On retrouve avec un plaisir non dissimulé le virevoltant groupe Jerry Lease, composé des plus célèbres rouennais du rock’n’roll et de la culture underground de Haute-Normandie, avec un second album intitulé Near Miss! sur l’incontournable label de l’ami Patrick Renassia: Rock Paradise Records. Pour cette suite à Sexy Boy (chroniqué ici) par votre serviteur, le fameux quatuor drivé de main de maître par Olivier Dutordoir, alias Olive Super, a frappé un grand coup et ne s’est pas reposé sur ses premiers lauriers.
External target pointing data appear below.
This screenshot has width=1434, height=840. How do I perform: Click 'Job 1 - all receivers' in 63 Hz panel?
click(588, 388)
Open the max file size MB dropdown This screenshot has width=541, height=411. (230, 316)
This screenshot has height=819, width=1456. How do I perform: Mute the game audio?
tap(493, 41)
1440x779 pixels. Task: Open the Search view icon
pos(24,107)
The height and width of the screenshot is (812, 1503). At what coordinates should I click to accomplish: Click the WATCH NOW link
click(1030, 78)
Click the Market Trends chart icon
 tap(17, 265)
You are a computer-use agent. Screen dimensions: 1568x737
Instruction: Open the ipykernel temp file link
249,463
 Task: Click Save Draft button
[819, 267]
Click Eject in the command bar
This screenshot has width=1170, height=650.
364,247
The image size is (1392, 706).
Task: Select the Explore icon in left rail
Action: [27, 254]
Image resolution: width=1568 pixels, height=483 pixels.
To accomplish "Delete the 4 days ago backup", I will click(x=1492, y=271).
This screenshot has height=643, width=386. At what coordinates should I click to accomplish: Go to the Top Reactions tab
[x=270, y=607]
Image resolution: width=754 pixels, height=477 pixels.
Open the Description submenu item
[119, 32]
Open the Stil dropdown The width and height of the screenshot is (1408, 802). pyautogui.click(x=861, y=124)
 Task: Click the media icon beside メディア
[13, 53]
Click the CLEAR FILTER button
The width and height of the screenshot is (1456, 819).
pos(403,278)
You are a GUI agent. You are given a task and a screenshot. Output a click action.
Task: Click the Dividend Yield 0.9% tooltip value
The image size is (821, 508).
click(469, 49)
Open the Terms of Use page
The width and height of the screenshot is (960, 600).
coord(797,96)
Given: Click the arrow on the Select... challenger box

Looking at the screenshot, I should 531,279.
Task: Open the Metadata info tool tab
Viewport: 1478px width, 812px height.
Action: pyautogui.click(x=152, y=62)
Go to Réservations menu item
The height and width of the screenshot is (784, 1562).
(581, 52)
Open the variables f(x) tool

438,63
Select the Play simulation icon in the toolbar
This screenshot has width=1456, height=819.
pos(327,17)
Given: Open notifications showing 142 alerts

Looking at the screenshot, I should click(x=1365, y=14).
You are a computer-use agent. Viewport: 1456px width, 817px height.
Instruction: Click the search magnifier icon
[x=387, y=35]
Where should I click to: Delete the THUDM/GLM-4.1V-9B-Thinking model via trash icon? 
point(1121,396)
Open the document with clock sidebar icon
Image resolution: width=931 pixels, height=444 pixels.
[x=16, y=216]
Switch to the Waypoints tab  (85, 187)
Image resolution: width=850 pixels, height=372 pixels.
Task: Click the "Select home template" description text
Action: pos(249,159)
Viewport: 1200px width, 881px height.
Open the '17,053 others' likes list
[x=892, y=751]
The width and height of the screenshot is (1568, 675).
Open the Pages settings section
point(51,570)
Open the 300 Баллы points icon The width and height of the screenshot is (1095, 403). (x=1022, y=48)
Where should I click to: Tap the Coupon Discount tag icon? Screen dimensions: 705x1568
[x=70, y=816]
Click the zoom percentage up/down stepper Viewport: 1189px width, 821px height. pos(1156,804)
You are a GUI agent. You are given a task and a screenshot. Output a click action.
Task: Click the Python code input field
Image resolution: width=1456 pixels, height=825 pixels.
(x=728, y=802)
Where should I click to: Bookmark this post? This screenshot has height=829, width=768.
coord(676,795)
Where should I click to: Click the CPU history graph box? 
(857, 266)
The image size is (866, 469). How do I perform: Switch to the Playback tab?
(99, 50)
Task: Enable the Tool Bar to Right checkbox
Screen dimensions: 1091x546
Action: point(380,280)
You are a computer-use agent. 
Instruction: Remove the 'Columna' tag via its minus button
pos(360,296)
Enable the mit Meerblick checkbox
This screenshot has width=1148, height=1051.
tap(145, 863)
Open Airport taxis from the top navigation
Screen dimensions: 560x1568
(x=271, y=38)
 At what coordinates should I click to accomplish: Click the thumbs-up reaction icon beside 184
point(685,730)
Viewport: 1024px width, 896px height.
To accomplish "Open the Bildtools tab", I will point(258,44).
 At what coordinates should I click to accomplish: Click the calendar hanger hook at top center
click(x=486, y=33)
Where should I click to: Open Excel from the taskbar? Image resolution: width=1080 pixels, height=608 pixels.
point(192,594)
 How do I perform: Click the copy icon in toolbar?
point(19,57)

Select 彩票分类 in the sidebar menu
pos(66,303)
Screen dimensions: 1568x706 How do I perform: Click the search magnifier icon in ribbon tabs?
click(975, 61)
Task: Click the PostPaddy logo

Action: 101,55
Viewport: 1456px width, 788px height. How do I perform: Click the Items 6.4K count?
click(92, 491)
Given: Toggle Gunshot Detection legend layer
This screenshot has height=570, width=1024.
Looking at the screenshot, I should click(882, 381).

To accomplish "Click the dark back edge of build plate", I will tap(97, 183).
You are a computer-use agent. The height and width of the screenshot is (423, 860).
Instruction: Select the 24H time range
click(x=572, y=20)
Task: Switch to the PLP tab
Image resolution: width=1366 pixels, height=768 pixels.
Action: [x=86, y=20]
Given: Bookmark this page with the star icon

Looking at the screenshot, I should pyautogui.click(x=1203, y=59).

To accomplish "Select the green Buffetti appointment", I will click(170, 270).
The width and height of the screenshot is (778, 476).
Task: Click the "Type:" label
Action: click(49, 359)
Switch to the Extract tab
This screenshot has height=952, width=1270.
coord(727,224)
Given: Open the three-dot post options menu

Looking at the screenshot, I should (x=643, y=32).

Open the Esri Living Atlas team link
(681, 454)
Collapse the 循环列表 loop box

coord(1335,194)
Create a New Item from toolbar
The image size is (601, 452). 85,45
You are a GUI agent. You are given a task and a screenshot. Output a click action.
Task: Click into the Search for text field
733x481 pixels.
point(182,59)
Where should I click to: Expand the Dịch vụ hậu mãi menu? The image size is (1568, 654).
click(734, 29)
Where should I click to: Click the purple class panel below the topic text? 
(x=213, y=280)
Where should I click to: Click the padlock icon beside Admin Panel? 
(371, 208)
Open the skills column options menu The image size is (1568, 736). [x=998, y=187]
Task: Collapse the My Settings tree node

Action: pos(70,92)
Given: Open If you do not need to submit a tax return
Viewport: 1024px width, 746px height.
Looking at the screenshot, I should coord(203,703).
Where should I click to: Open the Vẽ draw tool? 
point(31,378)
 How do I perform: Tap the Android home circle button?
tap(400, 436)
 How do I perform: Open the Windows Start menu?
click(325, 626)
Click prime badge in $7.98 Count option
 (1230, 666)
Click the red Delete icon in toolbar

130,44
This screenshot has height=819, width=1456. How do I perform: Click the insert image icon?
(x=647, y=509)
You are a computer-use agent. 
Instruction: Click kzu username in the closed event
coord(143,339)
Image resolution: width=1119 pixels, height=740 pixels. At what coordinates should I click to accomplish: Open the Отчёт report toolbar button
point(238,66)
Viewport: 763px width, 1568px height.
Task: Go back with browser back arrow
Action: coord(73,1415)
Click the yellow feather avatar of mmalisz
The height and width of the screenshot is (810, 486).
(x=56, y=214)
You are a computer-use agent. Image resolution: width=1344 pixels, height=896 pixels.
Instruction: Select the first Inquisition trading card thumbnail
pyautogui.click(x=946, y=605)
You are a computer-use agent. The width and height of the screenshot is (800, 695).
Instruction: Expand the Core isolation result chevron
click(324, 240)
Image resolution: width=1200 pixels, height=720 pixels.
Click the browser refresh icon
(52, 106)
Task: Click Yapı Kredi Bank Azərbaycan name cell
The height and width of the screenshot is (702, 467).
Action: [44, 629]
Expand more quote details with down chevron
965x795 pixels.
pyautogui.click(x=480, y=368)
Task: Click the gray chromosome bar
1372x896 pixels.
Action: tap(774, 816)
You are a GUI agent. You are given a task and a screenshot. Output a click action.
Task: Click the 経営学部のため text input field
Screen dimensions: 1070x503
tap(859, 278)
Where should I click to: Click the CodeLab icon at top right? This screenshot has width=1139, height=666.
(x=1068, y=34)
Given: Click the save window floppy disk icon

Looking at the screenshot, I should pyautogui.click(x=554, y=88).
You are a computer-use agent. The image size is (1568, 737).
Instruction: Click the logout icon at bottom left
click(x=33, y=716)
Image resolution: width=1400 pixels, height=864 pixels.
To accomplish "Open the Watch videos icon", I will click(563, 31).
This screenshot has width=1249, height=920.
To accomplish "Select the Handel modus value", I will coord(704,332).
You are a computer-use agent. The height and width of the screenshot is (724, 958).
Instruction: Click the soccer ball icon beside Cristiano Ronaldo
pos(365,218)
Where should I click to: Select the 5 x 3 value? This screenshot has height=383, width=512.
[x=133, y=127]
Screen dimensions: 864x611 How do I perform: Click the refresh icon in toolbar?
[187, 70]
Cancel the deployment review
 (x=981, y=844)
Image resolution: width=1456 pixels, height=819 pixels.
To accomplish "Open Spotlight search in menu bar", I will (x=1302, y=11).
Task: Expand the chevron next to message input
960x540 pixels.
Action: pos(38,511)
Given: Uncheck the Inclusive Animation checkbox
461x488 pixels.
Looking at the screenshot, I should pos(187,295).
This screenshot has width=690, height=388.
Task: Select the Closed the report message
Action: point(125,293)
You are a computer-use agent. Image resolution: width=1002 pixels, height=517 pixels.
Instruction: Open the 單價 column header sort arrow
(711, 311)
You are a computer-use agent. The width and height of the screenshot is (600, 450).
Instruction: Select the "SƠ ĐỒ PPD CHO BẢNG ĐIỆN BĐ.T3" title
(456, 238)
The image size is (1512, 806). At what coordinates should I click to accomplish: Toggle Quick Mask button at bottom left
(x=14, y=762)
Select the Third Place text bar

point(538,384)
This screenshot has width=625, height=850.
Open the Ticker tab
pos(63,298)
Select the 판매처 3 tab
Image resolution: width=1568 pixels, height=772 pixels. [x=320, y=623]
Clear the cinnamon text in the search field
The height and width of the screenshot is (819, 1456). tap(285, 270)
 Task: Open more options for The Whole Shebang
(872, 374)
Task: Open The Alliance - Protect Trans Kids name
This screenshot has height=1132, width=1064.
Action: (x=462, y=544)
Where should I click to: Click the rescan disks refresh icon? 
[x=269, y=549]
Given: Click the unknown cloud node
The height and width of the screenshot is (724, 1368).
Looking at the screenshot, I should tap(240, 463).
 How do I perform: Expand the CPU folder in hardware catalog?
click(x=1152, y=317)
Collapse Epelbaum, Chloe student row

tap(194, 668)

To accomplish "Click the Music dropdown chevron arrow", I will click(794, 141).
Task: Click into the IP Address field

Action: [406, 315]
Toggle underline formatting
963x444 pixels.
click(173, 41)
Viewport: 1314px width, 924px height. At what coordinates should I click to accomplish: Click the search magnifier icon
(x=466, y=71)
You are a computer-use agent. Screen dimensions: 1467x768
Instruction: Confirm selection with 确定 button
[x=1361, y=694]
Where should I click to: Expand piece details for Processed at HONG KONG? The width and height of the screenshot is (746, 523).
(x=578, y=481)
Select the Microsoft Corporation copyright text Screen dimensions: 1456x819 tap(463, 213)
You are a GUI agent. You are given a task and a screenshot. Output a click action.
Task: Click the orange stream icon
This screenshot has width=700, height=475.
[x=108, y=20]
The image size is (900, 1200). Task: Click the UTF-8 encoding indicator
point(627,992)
En effet, donner une suite discographique à Sexy Boy était loin d’être une sinécure et il a fallu que Jerry Lease se creuse les méninges, tout en implorant le Dieu Jerry Lee Lewis, afin de ne pas sombrer dans l’aphorisme du bis repetita, ni tomber dans la facilité qui engendre le désappointement, comme certains musiciens de patronages, d’inaugurations de Castorama en périphérie urbaine et de foire au boudin à Trifouilly-les-Oies, existants pathétiquement grâce à leurs acquis poussiéreux, à la date de péremption dépassée depuis belle lurette, en mal d’inspiration et incapables de se renouveler artistiquement. Avec Jerry Lease c’est tout le contraire. Ils ont su évoluer dans le bon sens, dans la bonne direction, tel l’équilibriste Alexis Gruss se produisant sans filet, tout en restant fidèles à une certaine orthodoxie du rock’n’roll et de ses racines. Réussir avec brio ce grand écart sans retourner sa veste tel l’opportuniste de Jacques Dutronc, n’est pas donné à tout le monde, car il faut faire preuve d’une audace et d’une détermination inouïes, d’un courage de sapeur-pompier domptant les flammes de l’enfer, être sévèrement burné et avoir des adducteurs en chewing-gum, afin d’éviter les petits déjeuners bourbon-croissants et boogie-woogie chez l’ostéopathe.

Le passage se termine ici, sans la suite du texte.